Learning Objectives
By the end of this module, you will be able to:
Understand the Importance of Cash Flow
Recognise cash flow as a key measure of financial analysis and debt servicing capacity.
Understand why credit analyst’s prioritise cash over profit when assessing creditworthiness.
Analyse the Statement of Cash Flows
Learn the importance of each of the three main components of cash flows: Operating, Investing, and Financing activities
Identify cash flow drivers such as working capital changes, timing of revenue, and sources/uses of funds.

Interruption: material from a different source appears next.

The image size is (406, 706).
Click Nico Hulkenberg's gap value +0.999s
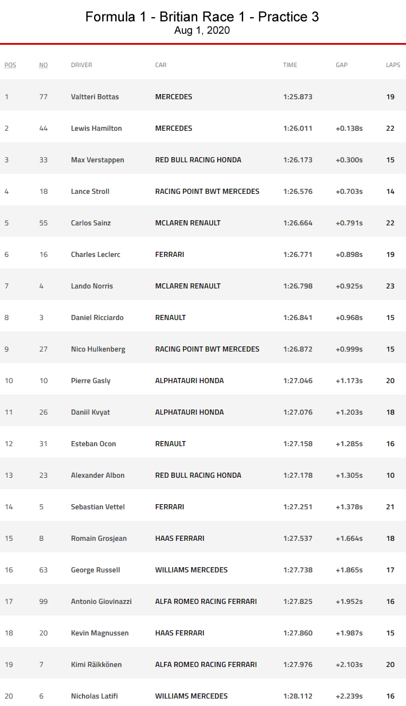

Develop Analytical and Risk Mitigation Skills
Calculate and interpret key metrics such as Free Cash Flow (FCF) and the Cash Conversion Cycle (CCC).
Identify early warning signs, including cash burn, seasonal pressures, or over-reliance on external funding.
Understand actions clients can take to improve cash flow.
Connect Cash Flow with Other Financial Statements
Link the Cash Flow Statement with the Profit or Loss and Balance Sheet for a full financial picture
Understand the role of non-cash items (e.g. depreciation and amortisation) in profit reporting vs actual cash.
Apply Cash Flow Analysis to Lending Decisions
Practise applying cash flow analysis to real-world credit scenarios.
Recommend credit structures that support client’s need.
Understand the limitations of cash flow analysis and how to integrate qualitative insights into your financial analysis.